== Tasks ==
1: Copy the passage on competition in the diabetes drug market word for word, starting with "In the past" and going on through "Onglyza or Tradjenta.".
2: Write the next part of the passage on Lilly's diabetes drug strategy, picking up right after its final sentence.

[Opening Source text section]

One of the biggest questions facing the diabetes drug market is how companies would respond to Lilly’s (NYSE:LLY) strategy, how would a one hit wonders such as Januvia would compete against a comprehensive portfolio of diabetes drugs. A sidebar question was is there any way to prevent this market from fully transforming into a commodity market where price trumps performance.
In the past Diabetic Investor has speculated that Lilly with their comprehensive portfolio of diabetes treatments combined with payors preference for single source contracting would create an interesting competitive dynamic. As we have accurately noted when it comes to diabetes drugs while there are slight differences between drugs in the same class the reality is these differences are slight. Put more simply it’s unlikely that a patient would notice any difference taking Januvia, Onglyza or Tradjenta.
As innovative as Lilly’s strategy is the one kink in the armor was how they would respond when the competition fights back. Was there any way to avoid an all-out price war as price was about the only weapon a competitor could use to maintain formulary presence which translates into market share? Again put simply was there any way to prevent the diabetes drug market from becoming a commodity style market?

[Closing Source text section]
[Opening Supplied information section]

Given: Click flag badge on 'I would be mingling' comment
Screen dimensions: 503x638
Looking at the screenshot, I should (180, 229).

[Closing Supplied information section]
[Opening Supplied information section]

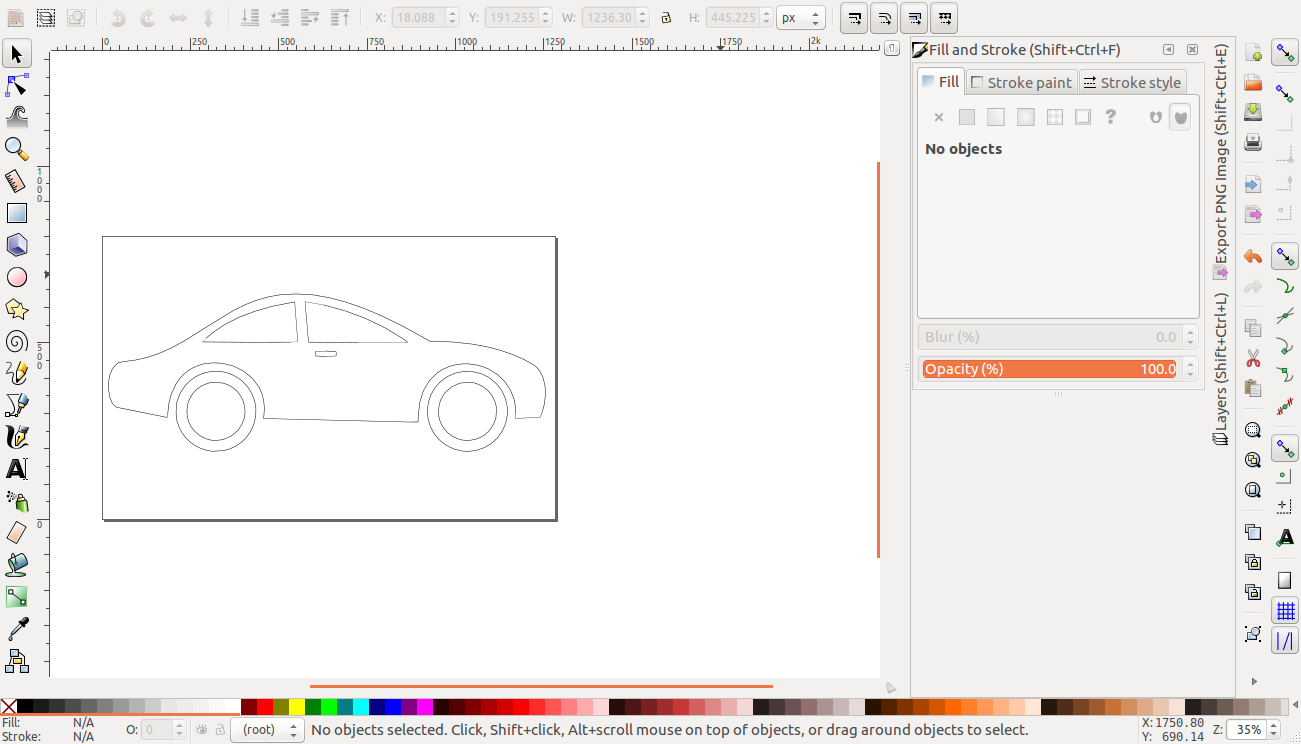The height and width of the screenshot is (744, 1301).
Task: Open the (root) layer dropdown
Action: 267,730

[Closing Supplied information section]

== Task results ==
1:
In the past Diabetic Investor has speculated that Lilly with their comprehensive portfolio of diabetes treatments combined with payors preference for single source contracting would create an interesting competitive dynamic. As we have accurately noted when it comes to diabetes drugs while there are slight differences between drugs in the same class the reality is these differences are slight. Put more simply it’s unlikely that a patient would notice any difference taking Januvia, Onglyza or Tradjenta.

2:
Well given the results released by Merck (NYSE:MRK) this morning all signs point towards a price war. Go back a few quarters and Merck acknowledged that Januvia sales were being adversely impacted by a more difficult competitive environment, i.e. the competition was using price as a weapon. While Januvia wasn’t exactly struggling it was beginning to appear as if this juggernaut of a franchise was losing momentum. Seeing this the company did exactly what we thought they would, they fought back and fought back hard.
Looking at Januvia sales which were up 9% this quarter excluding the impact of exchange rates it’s fair to state that this franchise has regained whatever momentum may have been lost just a few quarters ago. A fact which brings up another interesting dynamic which could complicate this market further and provide a lesson to other companies with one hit wonders like Januvia. Namely when all your eggs are in one basket better to protect that basket using any means possible rather than risk seeing these valuable eggs crack. Even if that means accepting a lower overall margin on those valuable eggs. Bottom line better to make some money rather no money at all.
The question is will other companies such as Johnson and Johnson (NYSE:JNJ) who has a one hit wonder with Invokana or Sanofi (NYSE:SNY) whose golden goose is still Lantus will replicate Merck’s strategy. Will they do whatever is necessary to protect their one hit wonders even if that means lower overall margins or risk seeing these golden geese become dead ducks. As we noted before the choice may not be as obvious as it appears and involve a multitude of factors.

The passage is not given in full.